⟨
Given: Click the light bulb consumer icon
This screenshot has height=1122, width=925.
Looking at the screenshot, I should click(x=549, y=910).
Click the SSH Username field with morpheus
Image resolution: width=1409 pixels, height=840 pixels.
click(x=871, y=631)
⟩
:: Problem to solve ::
Every line in the data above has to be retyped exactly.

:: Task answer ::
Given: Click the light bulb consumer icon
This screenshot has height=1122, width=925.
Looking at the screenshot, I should click(x=549, y=910).
Click the SSH Username field with morpheus
Image resolution: width=1409 pixels, height=840 pixels.
click(x=871, y=631)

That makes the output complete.